> _WHAT TO WORK ON_:
Starting at the line that contains "This screenshot has height=459, width=868." in the listing below, write out every line word for word until you have written the line that contains "Click the calendar".

> _SUPPLIED MATERIAL_:
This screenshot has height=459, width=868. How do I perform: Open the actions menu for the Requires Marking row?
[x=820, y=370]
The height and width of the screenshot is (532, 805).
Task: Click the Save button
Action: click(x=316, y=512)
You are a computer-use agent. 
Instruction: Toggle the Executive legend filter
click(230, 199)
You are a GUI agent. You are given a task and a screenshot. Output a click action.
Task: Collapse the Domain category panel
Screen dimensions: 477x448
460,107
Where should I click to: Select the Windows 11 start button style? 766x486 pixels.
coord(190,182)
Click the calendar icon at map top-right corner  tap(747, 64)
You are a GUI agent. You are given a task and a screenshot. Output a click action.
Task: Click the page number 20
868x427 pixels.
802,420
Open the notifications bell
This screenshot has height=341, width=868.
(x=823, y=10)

--

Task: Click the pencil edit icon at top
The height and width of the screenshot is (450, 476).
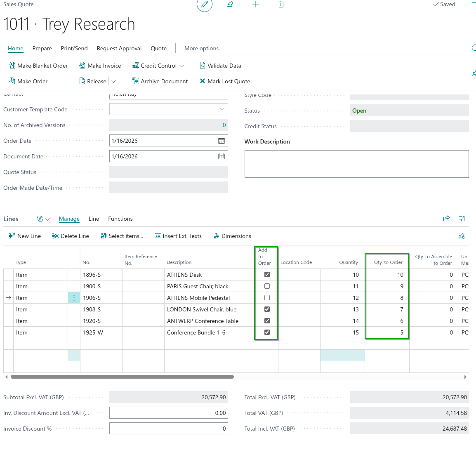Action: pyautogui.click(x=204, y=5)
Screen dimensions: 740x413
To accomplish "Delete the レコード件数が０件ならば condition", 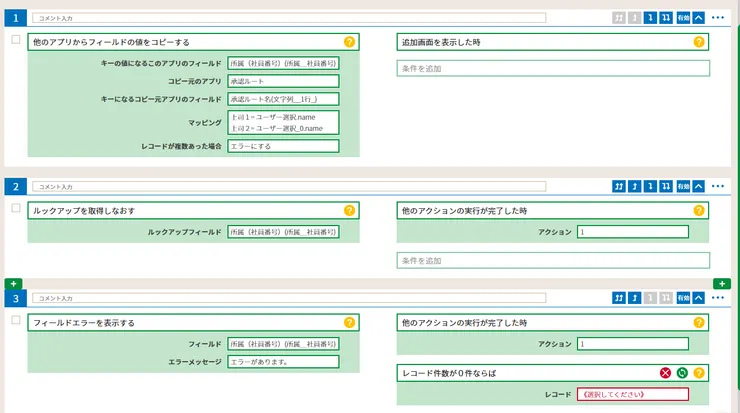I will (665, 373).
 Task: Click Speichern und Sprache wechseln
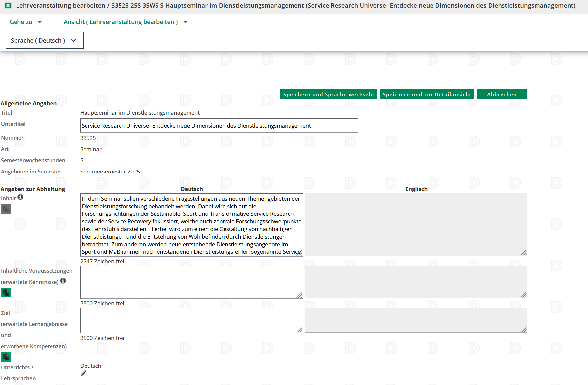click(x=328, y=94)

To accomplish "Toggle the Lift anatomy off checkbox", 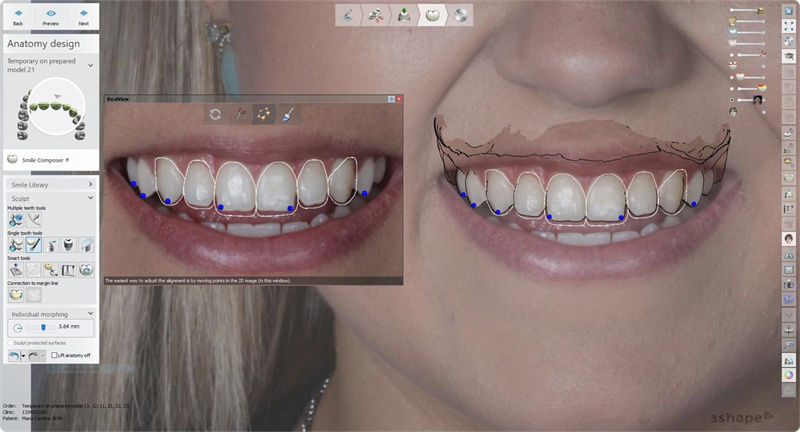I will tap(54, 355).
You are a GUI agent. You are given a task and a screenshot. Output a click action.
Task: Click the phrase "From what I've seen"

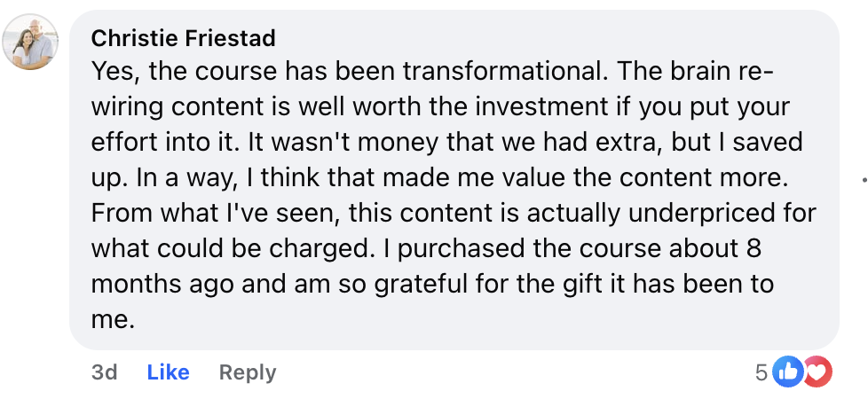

* * *

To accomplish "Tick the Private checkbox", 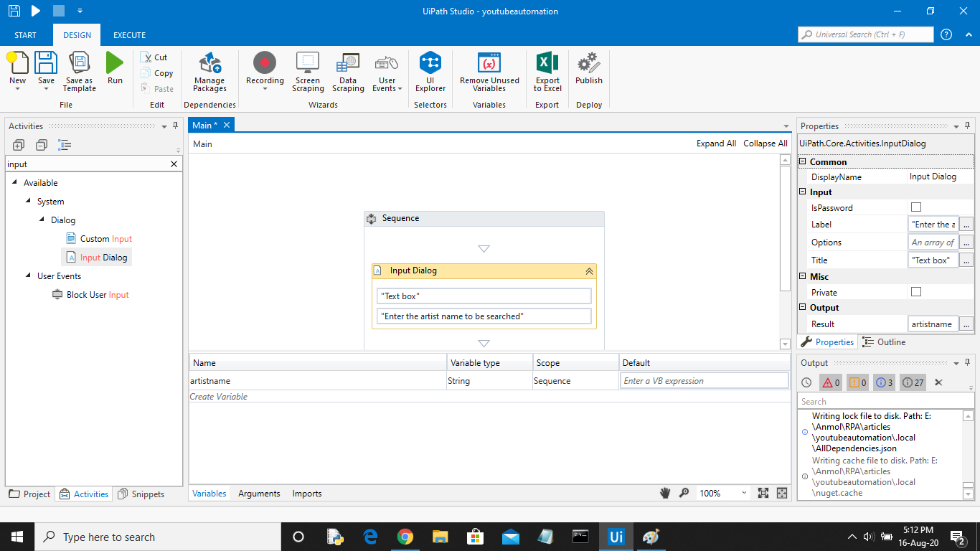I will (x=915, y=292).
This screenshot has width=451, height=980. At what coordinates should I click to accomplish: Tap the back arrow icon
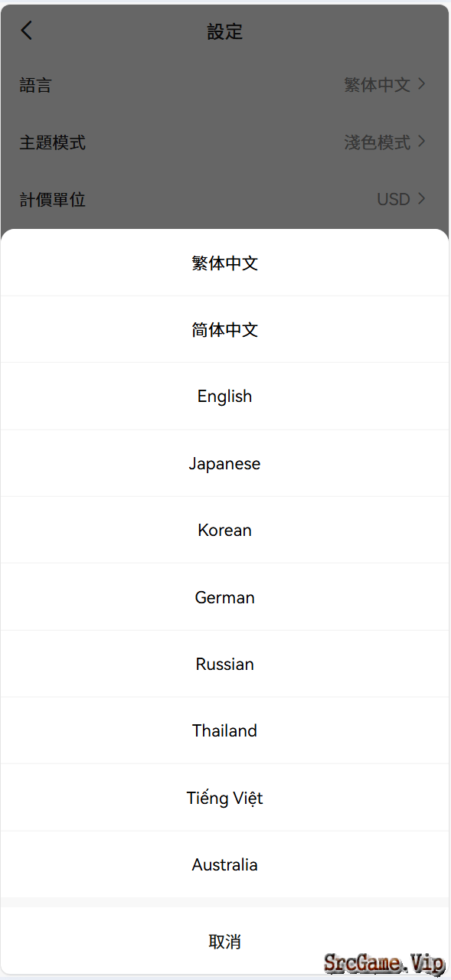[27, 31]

> _RESPONSE TO THIS TASK_:
This screenshot has height=459, width=868. How do I perform: Open the actions menu for the Requires Marking row?
[x=820, y=370]
The height and width of the screenshot is (532, 805).
Task: Click the Save button
Action: click(x=316, y=512)
You are a computer-use agent. 
Instruction: Toggle the Executive legend filter
click(230, 199)
You are a GUI agent. You are given a task and a screenshot. Output a click action.
Task: Collapse the Domain category panel
Screen dimensions: 477x448
460,107
Where should I click to: Select the Windows 11 start button style? 766x486 pixels.
coord(190,182)
Click the calendar icon at map top-right corner  tap(747, 64)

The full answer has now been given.